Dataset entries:
········

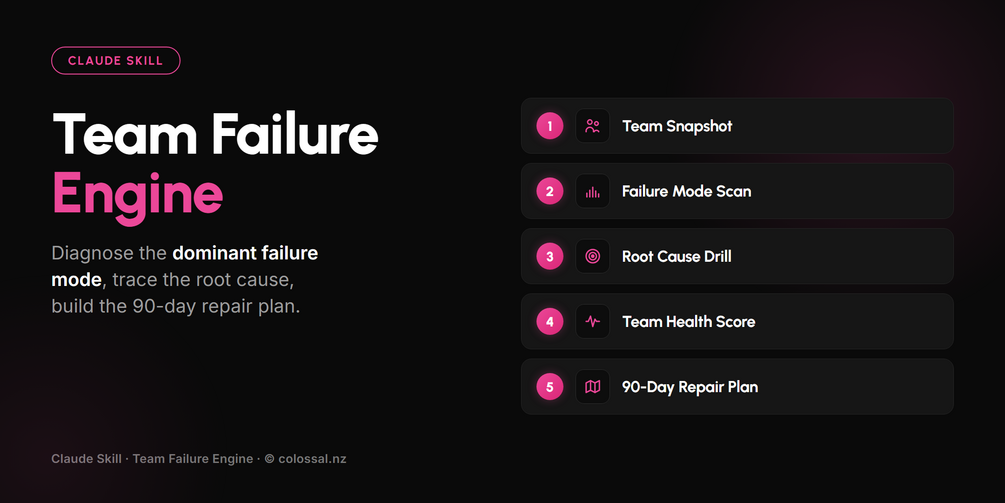The width and height of the screenshot is (1005, 503).
Task: Open the Root Cause Drill step label
Action: [677, 256]
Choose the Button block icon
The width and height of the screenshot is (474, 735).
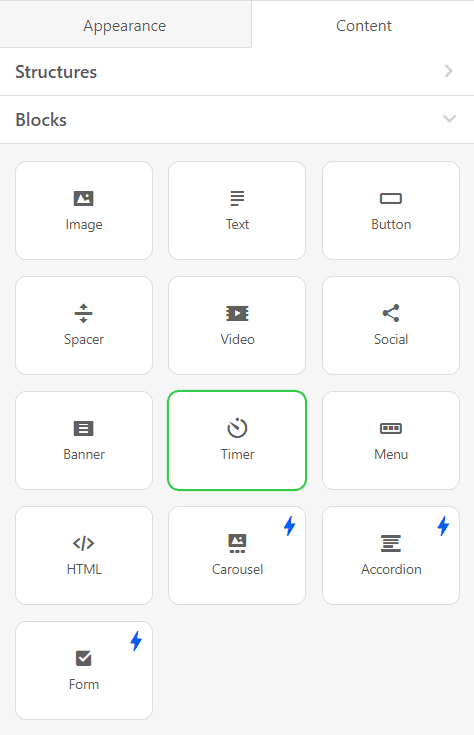(x=391, y=199)
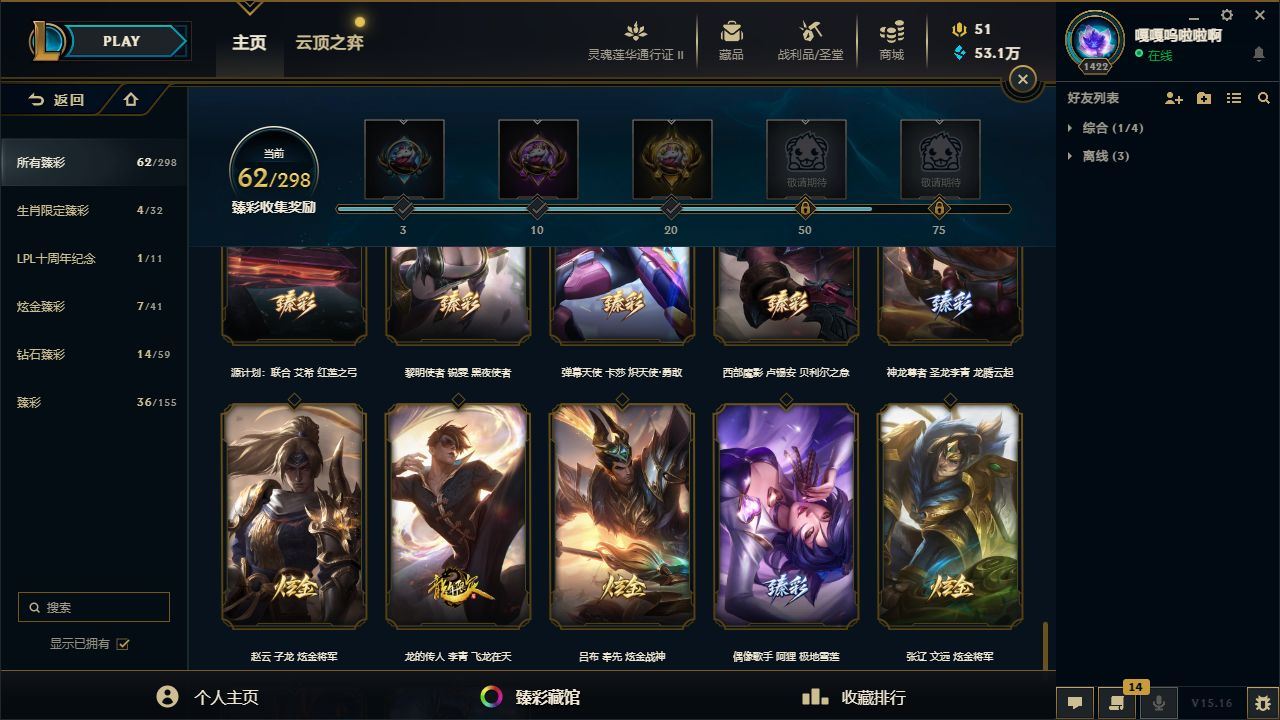Image resolution: width=1280 pixels, height=720 pixels.
Task: Open the friends list search icon
Action: click(1264, 98)
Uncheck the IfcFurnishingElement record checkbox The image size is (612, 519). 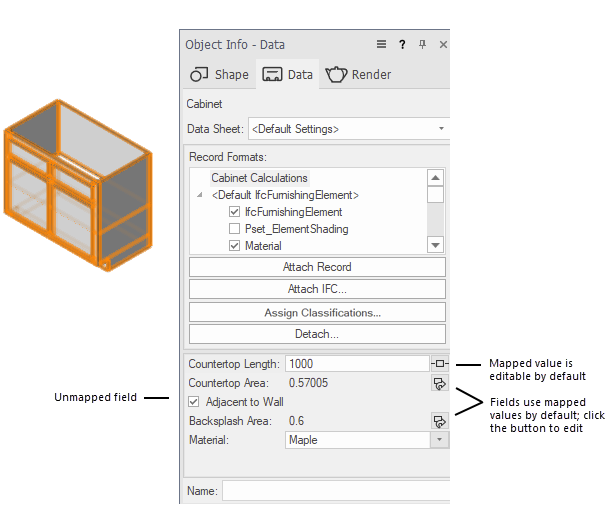(x=235, y=212)
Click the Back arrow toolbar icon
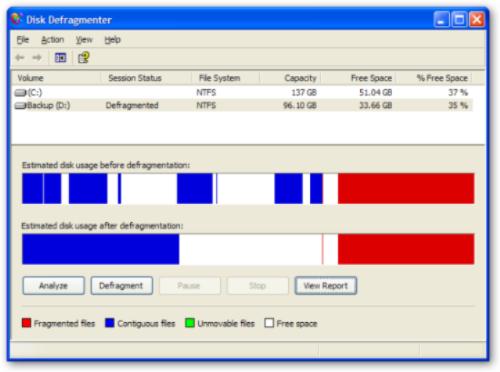 (x=20, y=58)
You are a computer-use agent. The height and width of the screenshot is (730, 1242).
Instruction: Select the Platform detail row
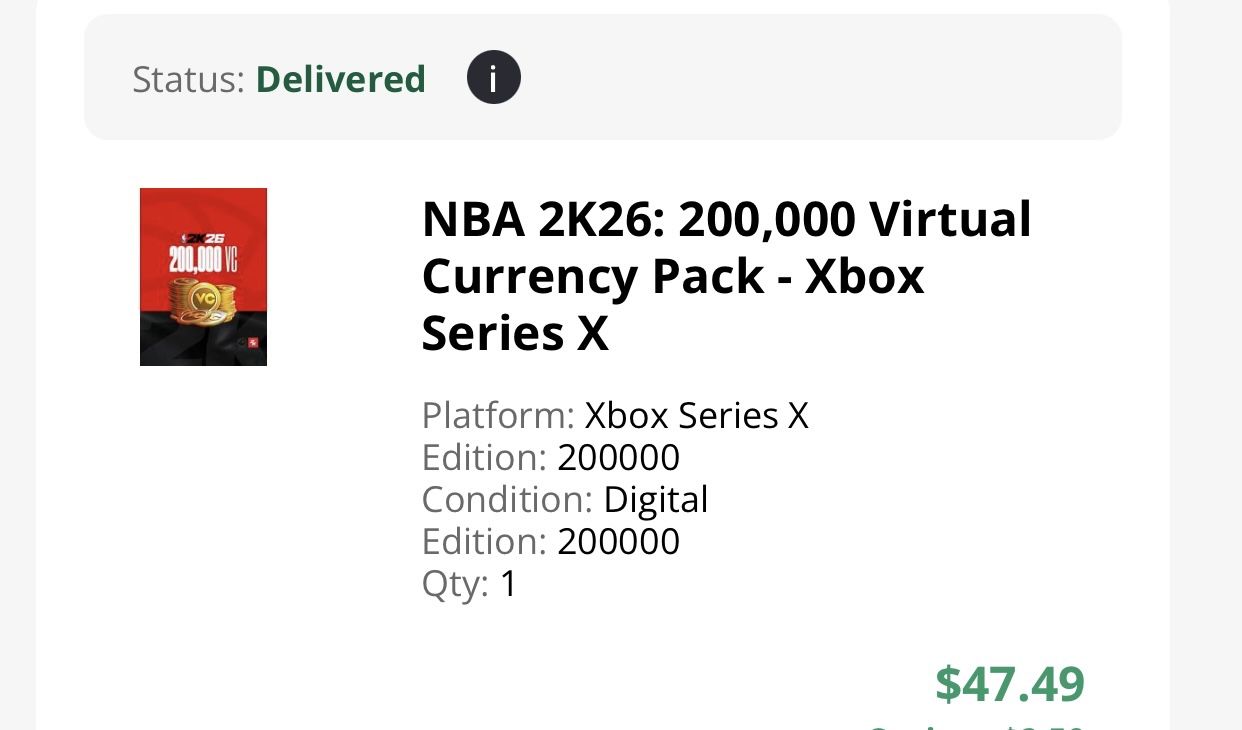tap(616, 415)
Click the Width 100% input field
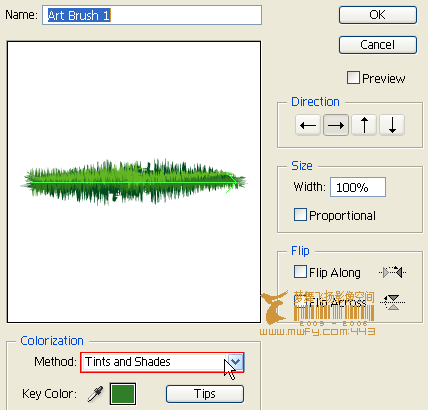 tap(358, 187)
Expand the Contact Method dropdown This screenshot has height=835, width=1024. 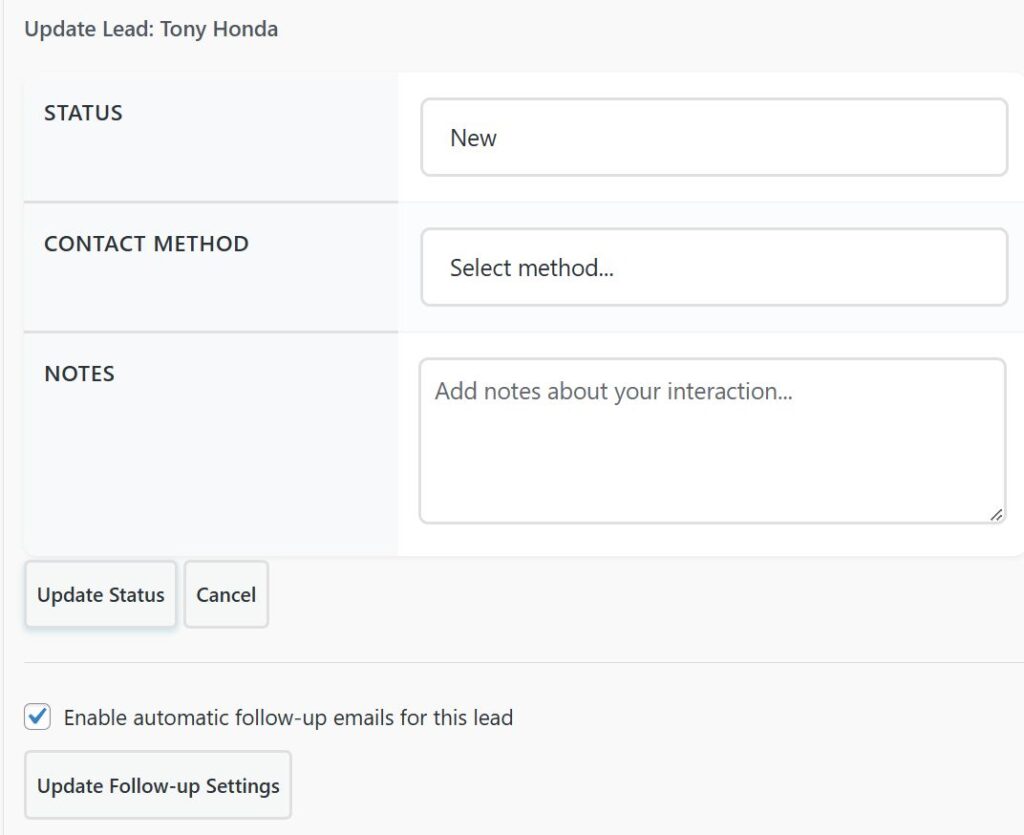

········

◆ **TASK BRIEF**
Go to the line with "Click the Back arrow toolbar icon" in the entries above. Reproduce that line and each one after it to the end, exactly and without the pictures.

◆ **THE ANSWER**
Click the Back arrow toolbar icon
 (x=20, y=58)
You are a computer-use agent. The height and width of the screenshot is (730, 1242).
Instruction: Select the Platform detail row
tap(616, 415)
Click the Width 100% input field
 tap(358, 187)
Expand the Contact Method dropdown This screenshot has height=835, width=1024. 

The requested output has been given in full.